Négociations commerciales UE-ACP :

Le Parlement européen met en garde

sur les dangers de l'ouverture des marchés

(Paul-Emile Dupret, septembre 2002)

 

A la veille du lancement officiel à Bruxelles des négociations de nouveaux accords commerciaux entre l'UE et les pays ACP prévues par l'accord de Cotonou, le  Parlement européen a adopté le rapport de Madame Yasmine Boudjenah, députée française du groupe de la gauche unitaire européenne (GUE).

Dans cette résolution critique de l'orientation libérale du mandat de la Commission, les députés européens rappellent que la coopération économique et sociale est prioritaire par rapport aux échanges commerciaux qui doivent rester un moyen au service du développement. 

Mettant l'accent sur l'inégalité criante existant entre l'UE et les pays ACP, le Parlement exprime sa vive inquiétude face à l'objectif d'ouverture réciproque des marchés entre eux, tel qu'il a été rappelé par la Commission lors du débat. Il estime qu'une telle ouverture pourrait avoir des effets économiques dramatiques pour les pays ACP et en particulier pour leur souveraineté alimentaire. Pour le Parlement, des efforts importants doivent être faits avant toute libéralisation pour affronter les causes structurelles génératrices de l'appauvrissement des pays ACP, notamment le retard sur le plan des infrastructures et de la technologie, et l'orientation de leurs économies à l'exportation des matières premières.

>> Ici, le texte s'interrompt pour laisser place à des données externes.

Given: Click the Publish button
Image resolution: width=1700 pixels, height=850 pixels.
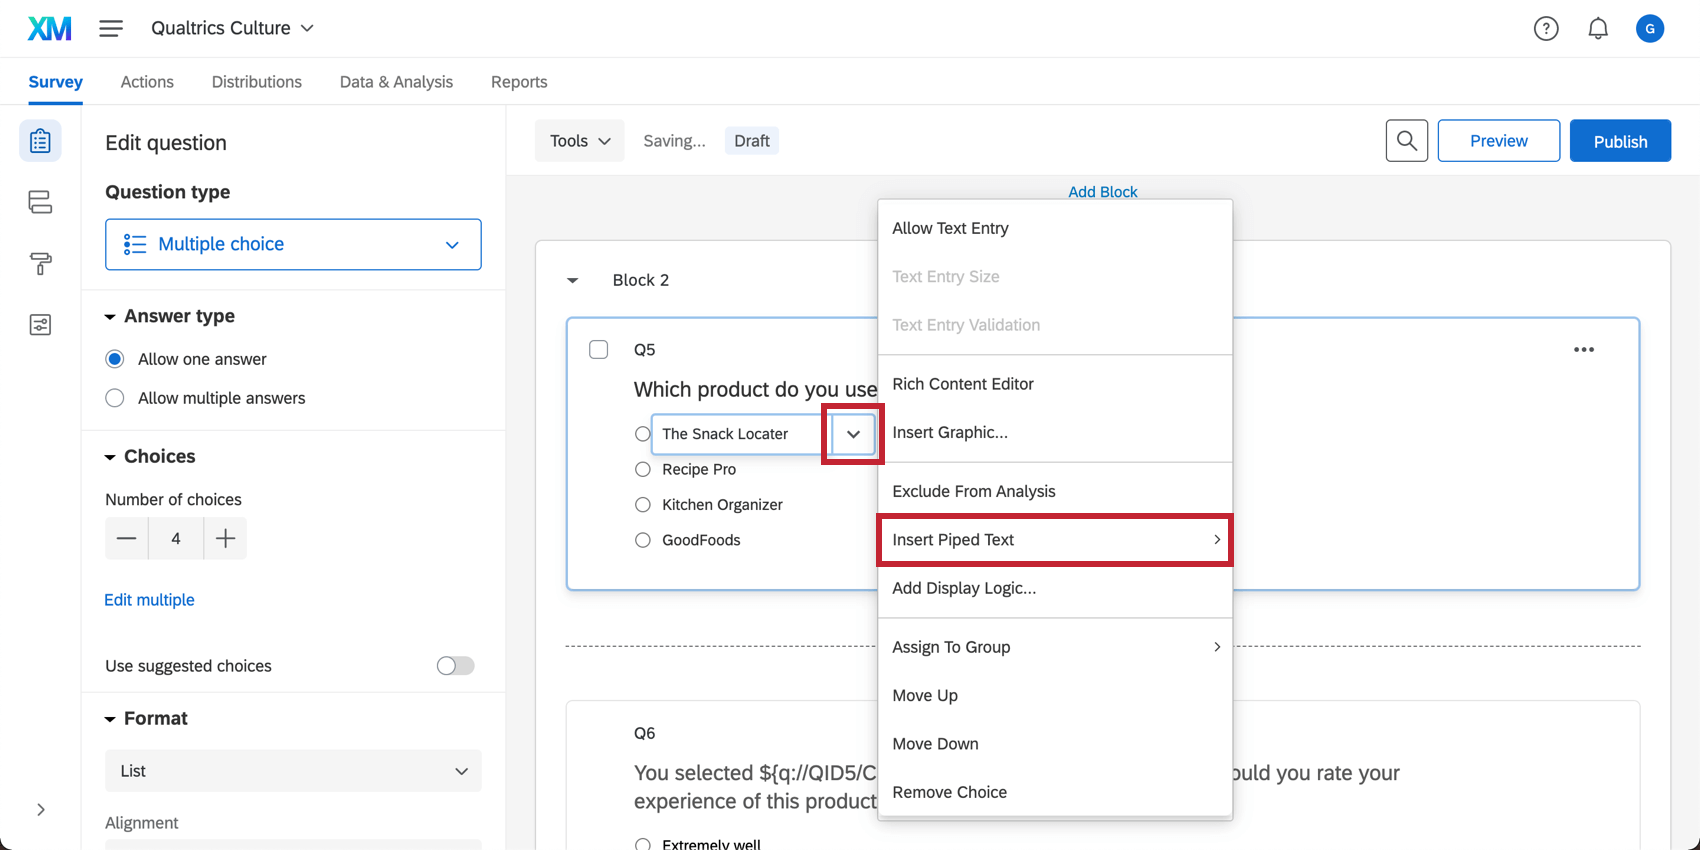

Il demande à la Commission qu'elle fournisse  dès le début des négociations une estimation des coûts de tels investissements, et des moyens qui seront être mis à disposition pour y faire face. 

Estimant que la priorité doit être l'intégration nationale et régionale de ces pays, le Parlement européen demande que les processus de négociation préserve l'unité des pays ACP et respecte les processus d'intégration sous-régionale, en particulier en Afrique. 

Rappelant qu'ensemble les pays ACP et l'UE peuvent constituer une force considérable au sein de l'OMC, le Parlement demande dans sa résolution que les négociations qui s'ouvrent soient l'occasion d'agir ensemble au sein de l'OMC pour transformer ses règles, et pour obtenir que le traitement spécial et différencié en faveur des pays en développement, -mentionné dans celles-ci - , commence à être doté d'un contenu réel.

Le Parlement demande un vaste débat public à côté de négociations ouvertes et transparentes et que la Commission produise dès le début des négociations une étude de l'impact probable des accords sur le développement social et l'environnement.

Enfin rappelant l'importance du développement des services publics pour le bien-être des populations, la rapporteure s'est déclarée opposée à toute libéralisation dans les secteurs essentiels tels que l'éducation, la santé, l'eau, l'énergie et les transports.